1. ## Making a pronumeral the subject

Can someone please solve Rp=R1 R2/R1+R2 to make R the subject!

And for a bunus C=N-n/2p to make p the subject.

Thanks so much!!

2. Originally Posted by JKDste
Can someone please solve Rp=R1 R2/R1+R2 to make R the subject!

And for a bunus C=N-n/2p to make p the subject.

Thanks so much!!
Please either use brackets in the correct places, or use LaTeX.

Is the first one

$\displaystyle R_p = \frac{R_1R_2}{R_1 + R_2}$?

Is the second

$\displaystyle C = \frac{N - n}{2p}$?

3. Yeah thats it!

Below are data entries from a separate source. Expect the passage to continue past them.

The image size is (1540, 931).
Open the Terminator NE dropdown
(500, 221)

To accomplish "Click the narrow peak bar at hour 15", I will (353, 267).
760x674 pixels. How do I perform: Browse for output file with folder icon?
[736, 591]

Sorry I didn't know how to type it out like that!

Thanks so much!

4. Your first question doesn't make sense, since you don't have $\displaystyle R$ as a variable.

Are you trying to make $\displaystyle R_1$ or $\displaystyle R_2$ the subject?

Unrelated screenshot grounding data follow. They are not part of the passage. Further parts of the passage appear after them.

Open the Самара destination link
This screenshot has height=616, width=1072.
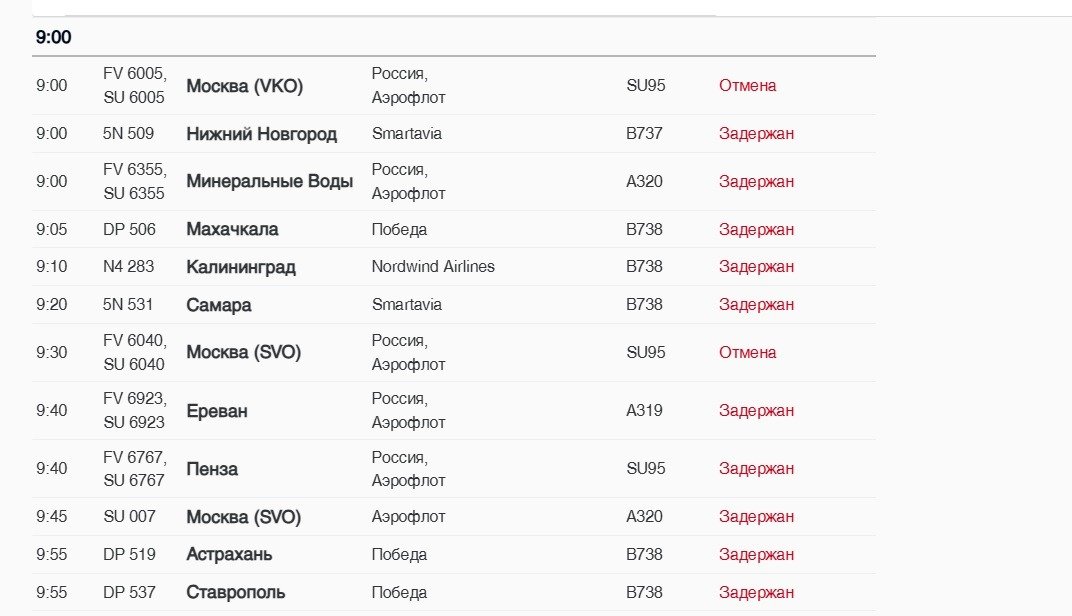pyautogui.click(x=218, y=305)
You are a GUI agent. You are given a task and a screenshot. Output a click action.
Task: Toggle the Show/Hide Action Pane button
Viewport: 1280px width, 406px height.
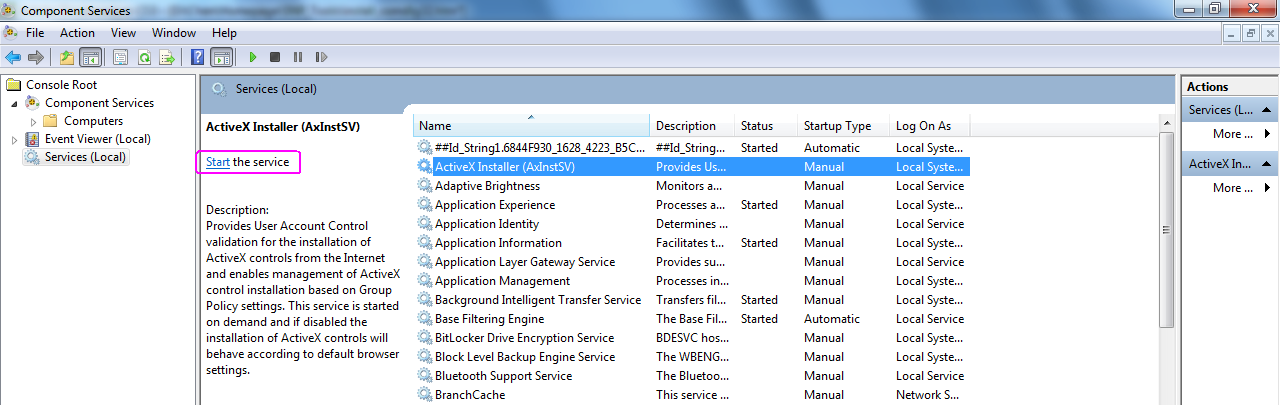(222, 58)
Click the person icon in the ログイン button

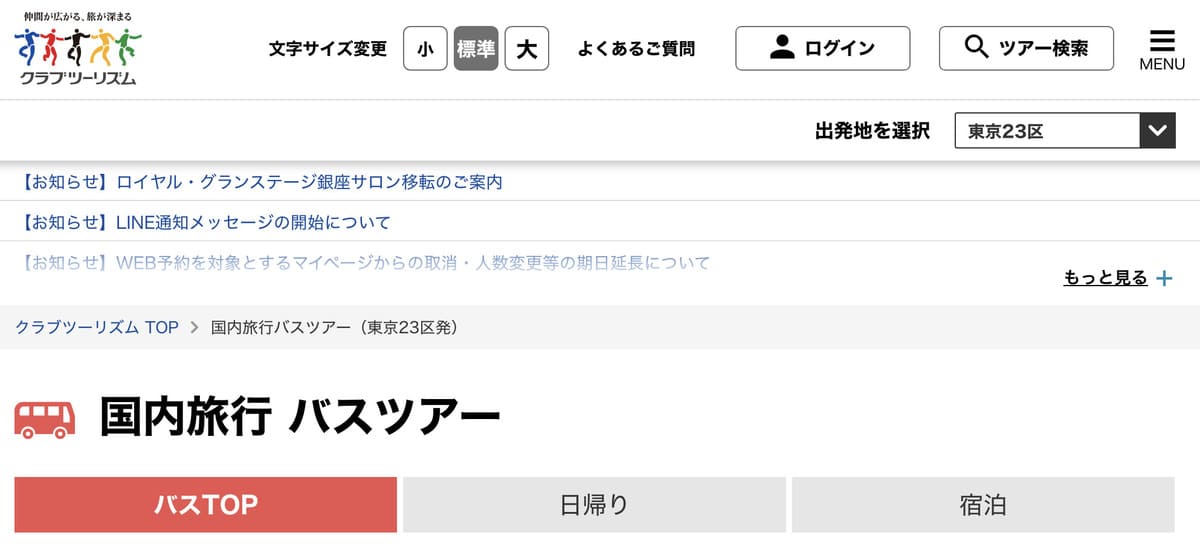(x=782, y=47)
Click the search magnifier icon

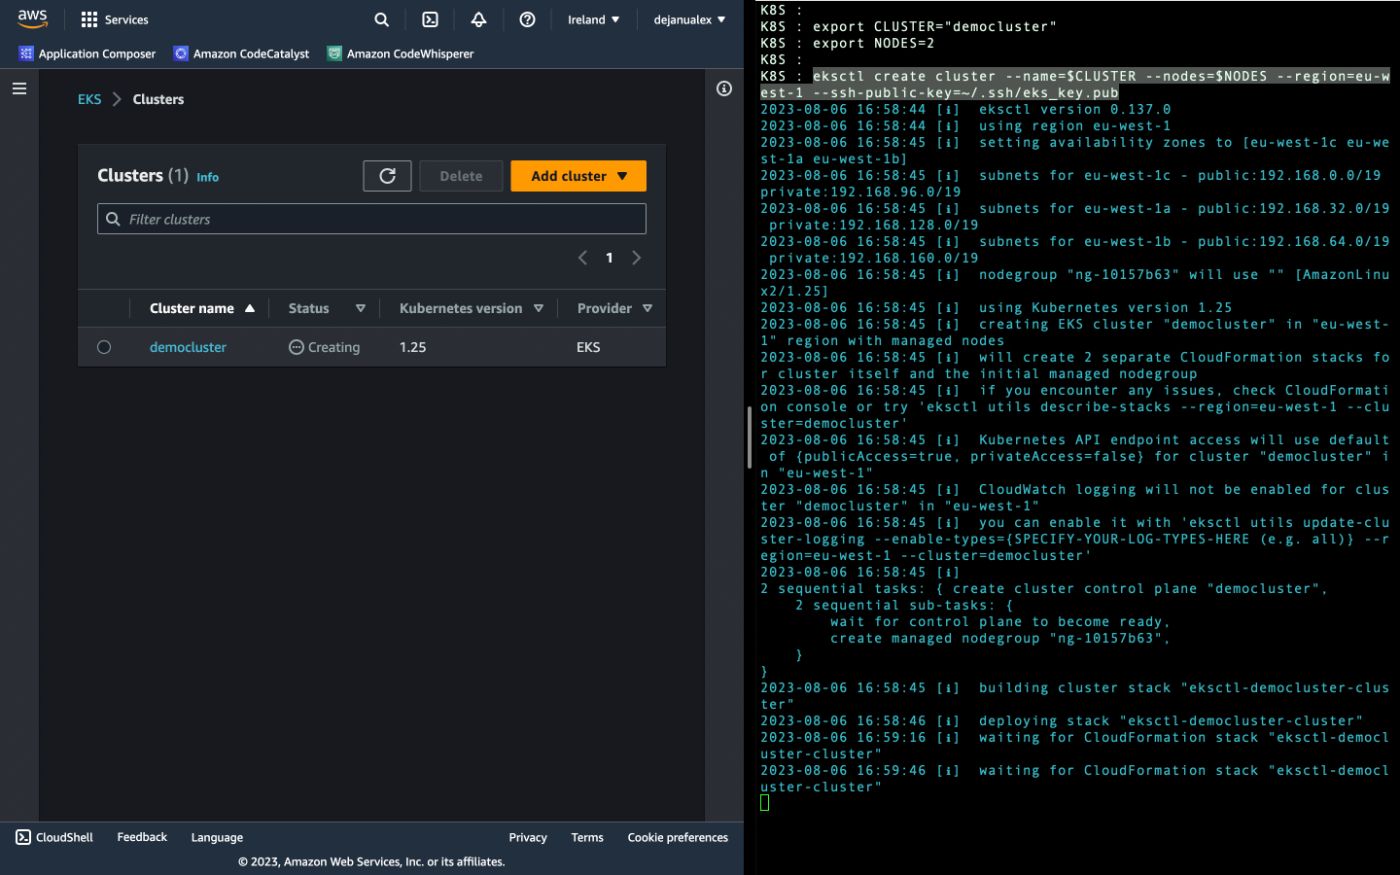(x=381, y=19)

Q.2) $\displaystyle C = \frac{N - n}{2p}$

$\displaystyle 2Cp = N - n$

$\displaystyle p = \frac{N - n}{2C}$.

5. Originally Posted by Prove It
Your first question doesn't make sense, since you don't have $\displaystyle R$ as a variable.

Are you trying to make $\displaystyle R_1$ or $\displaystyle R_2$ the subject?

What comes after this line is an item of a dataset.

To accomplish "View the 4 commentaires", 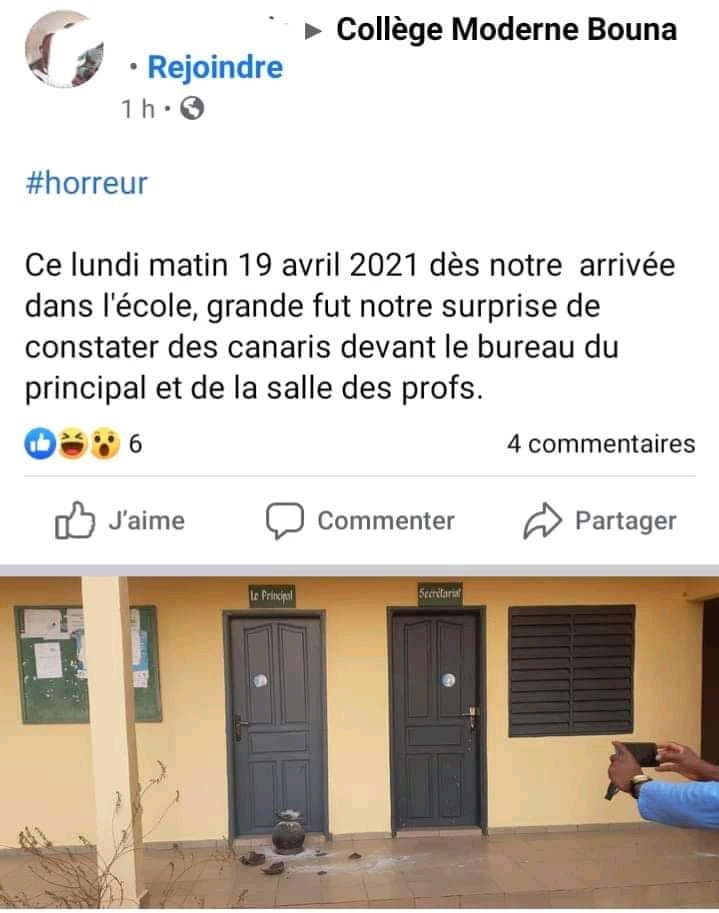I will (x=601, y=444).
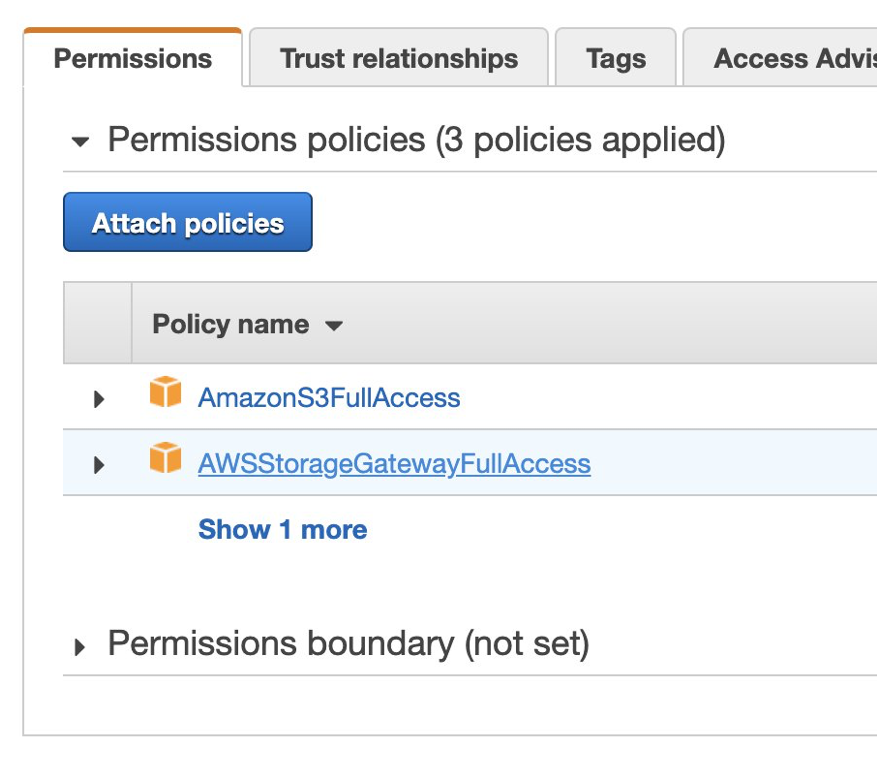
Task: Expand the Permissions boundary section triangle
Action: (80, 647)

Q.2) $\displaystyle C = \frac{N - n}{2p}$

$\displaystyle 2Cp = N - n$

$\displaystyle p = \frac{N - n}{2C}$.

Thanks Prove it, the subject for the other one was R1

6. $\displaystyle R_p = \frac{R_1R_2}{R_1 + R_2}$

$\displaystyle R_p(R_1 + R_2) = R_1R_2$

$\displaystyle R_1R_p + R_2R_p = R_1R_2$

$\displaystyle R_1R_p - R_1R_2 = -R_2R_p$

$\displaystyle R_1(R_p - R_2) = -R_2R_p$

$\displaystyle R_1 = -\frac{R_2R_p}{R_p - R_2}$

$\displaystyle R_1 = \frac{R_2R_p}{R_2 - R_p}$.